We're told that many contractors and sub-contractors like Lockheed and Grumman were involved, almost all in the south.
And then there's millions more people across the southern US who saw the launches, and the rocket stages being moved cross-country from New Orleans to Florida. How do you convince that many people to take part in a hoax, and not talk decades later?
It's simple in hind-sight: **It's the southern US that's the hoax.** The engineers and civilian witnesses haven't talked because they never existed. The space centers never existed. The contractors never existed. The South never existed.
I mean, **just look** at how the lie is starting to break down, the stories used to cover it up getting more and more crazy! Do you believe ANY news that comes out of Texas or Florida? Do believe ANYTHING claimed by politicians, police or church leaders from the "South?"
When you meet someone from the "South", they have this strange accent. No, it's not a "southern" accent. They're foreigners, brought in as actors.
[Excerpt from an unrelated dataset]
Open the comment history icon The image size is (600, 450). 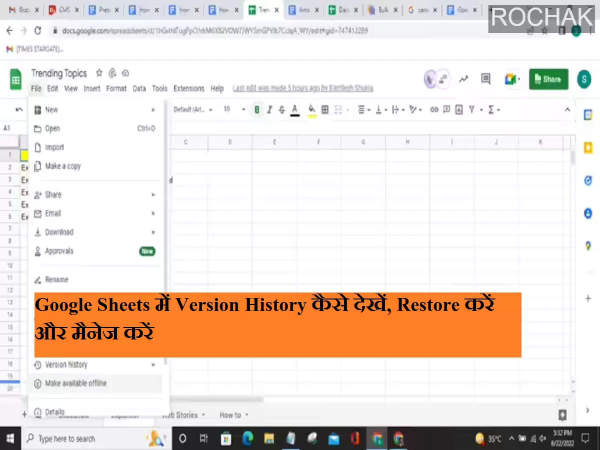click(x=485, y=79)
Now they're importing them in large numbers to maintain the fiction. Often uneducated people from poor countries so that they're not even in on the hoax. This is why we keep hearing about waves of illegal immigrants crossing the border in the "South", but you never hear about the same thing from the northern border.
I've never seen the Southern US with my own eyes, so you can't convince me that it's real. What we hear from the Southern US is just not believable.